MEB Şube Müdürleri 13 Ocak’ta İş Bırakacak
Yeni kurulan Eğitim Yöneticileri ve Çalışanları Sendikası (EYSEN), kısa sürede üye sayısını önemli ölçüde artırarak sesini duyurmaya başladı. Sendika, özellikle 2025 yılı memur maaş zammının yetersiz kalması nedeniyle 13 Ocak'ta iş bırakma kararı aldı
Eğitim Yöneticileri ve Çalışanları Sendikası (EYSEN), geçtiğimiz ay şube müdürlerinin öncülüğünde tarafsız, bağımsız, şeffaf ve katılımcı bir anlayışla kurulmuş ve faaliyetlerine başlamıştır. Eğitim, öğretim ve bilim hizmetleri alanında yeni bir soluk getiren EYSEN, kısa sürede sosyal medya aracılığıyla yaklaşık 300 üyeye ulaşmış ve il temsilcilikleri düzeyinde örgütlenmesini sürdürmektedir.
2025 Zam Oranları Tepki Çekti
Sendikanın sosyal medya gruplarında, 2025 yılı memur maaş zammı ve açıklanan enflasyon oranlarının ardından yaşanan alım gücündeki yaklaşık %15’lik düşüşe yönelik rahatsızlıklar dile getirildi. Üyelerin bu ekonomik kayıplarını vurgulayan tartışmalar sonucunda, iş bırakma eylemi yapılması fikri gündeme gelmiştir.
EYSEN, üyeleri arasında katılımcı ve demokratik bir süreç işleterek iş bırakma eylemi için anket düzenlemiştir. Büyük bir çoğunluğun desteğiyle iş bırakma kararı alınmasının ardından, bu eylemin hangi tarihte gerçekleştirileceği konusunda da üyelerin görüşüne başvurulmuştur. Anket sonucunda, 13 Ocak 2025 tarihinde 1 günlük iş bırakma eylemi yapılmasına karar verilmiştir.
E-imza ile Hızlı ve Etkin Karar
EYSEN yönetimi, üyelerinin kararına kayıtsız kalmayarak bir ilke imza atmıştır.
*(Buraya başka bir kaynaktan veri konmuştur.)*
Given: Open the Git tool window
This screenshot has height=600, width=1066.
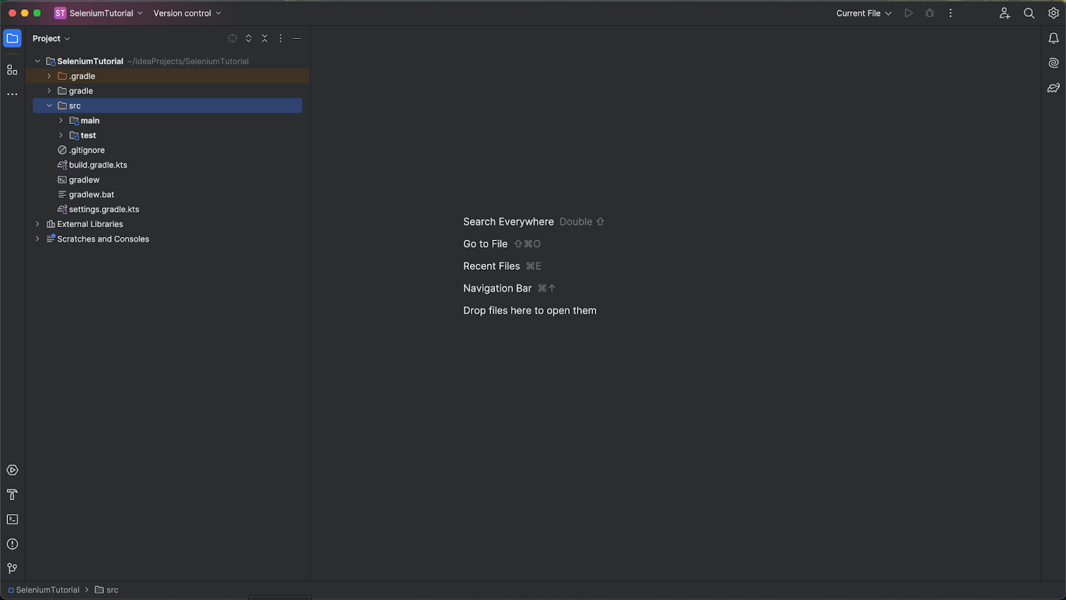Looking at the screenshot, I should click(12, 568).
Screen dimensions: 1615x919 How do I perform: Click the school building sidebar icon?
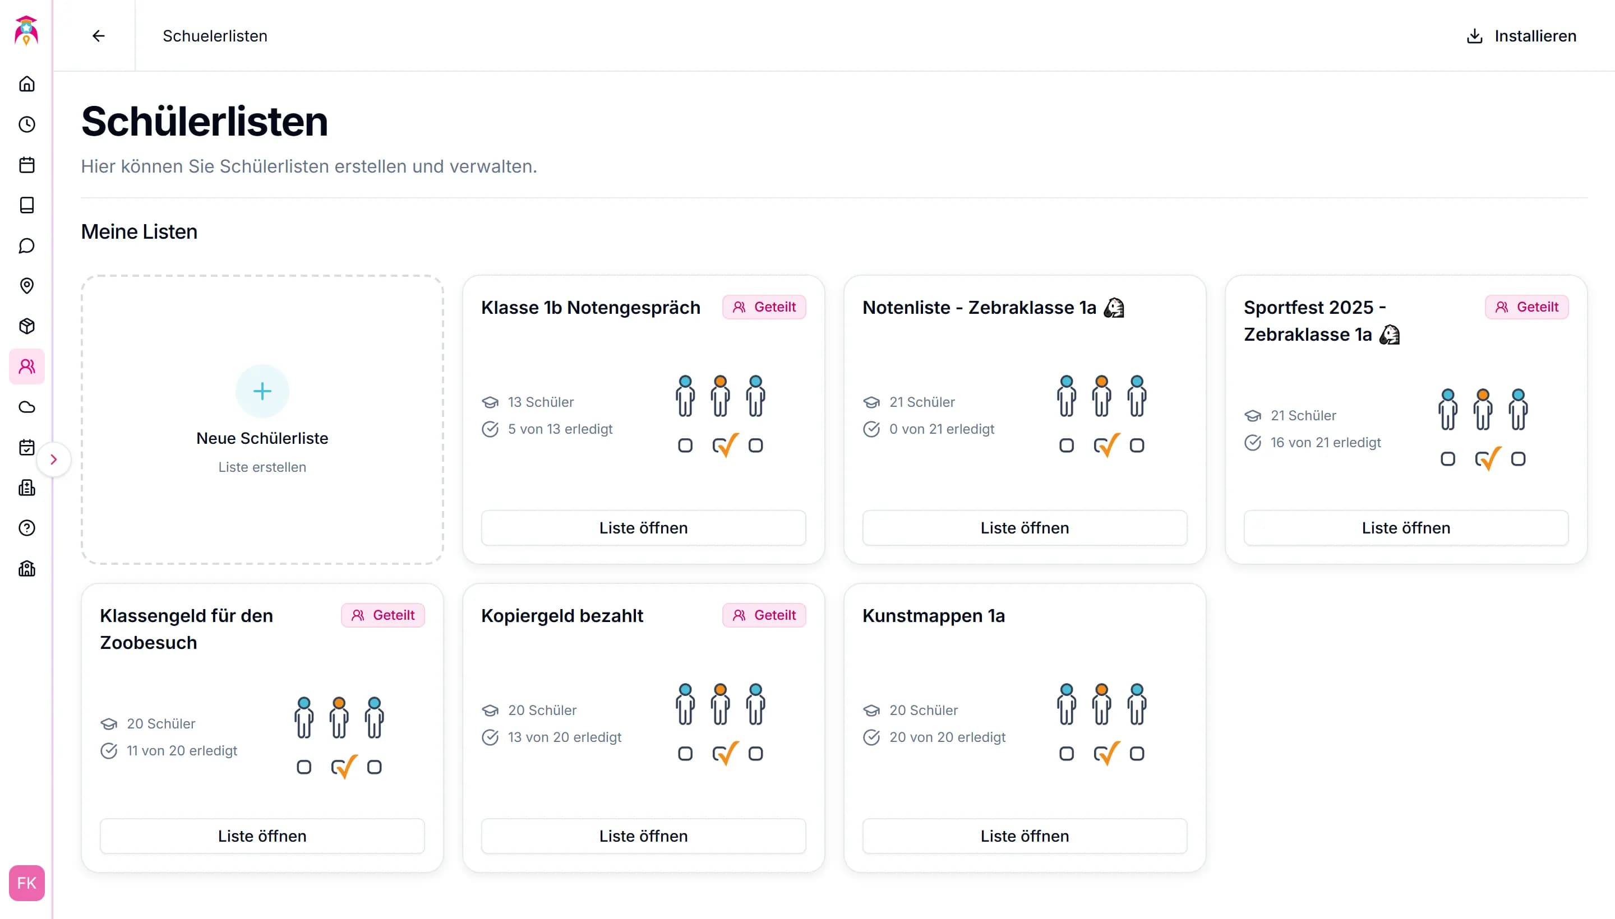point(27,569)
Farklı illerde bulunmalarına rağmen, e-imza yöntemiyle Genel Merkez Yönetim Kurulu olarak iş bırakma kararını hızla onaylamış ve üyeleriyle paylaşmıştır.
EYSEN, “Daha adil bir ücret için 13 Ocak 2025 günü 1 günlük iş bırakma eylemi yapıyoruz” çağrısıyla kararını sosyal medya üzerinden kamuoyuna duyurmuş ve ilk eylemini resmen hayata geçirmiştir.
Tam Katılım ve Şeffaflık Vurgusu
Katılımcı ve şeffaf yönetim anlayışı, üyeler arasında memnuniyetle karşılanmış, sendikanın kısa sürede elde ettiği bu başarı demokratik değerlerin güçlü bir örneği olarak değerlendirilmiştir. EYSEN’in bu eylemi, sadece eğitim çalışanları için değil, aynı zamanda tüm kamu çalışanları için daha adil bir ücret talebinin somut bir göstergesi olmuştur.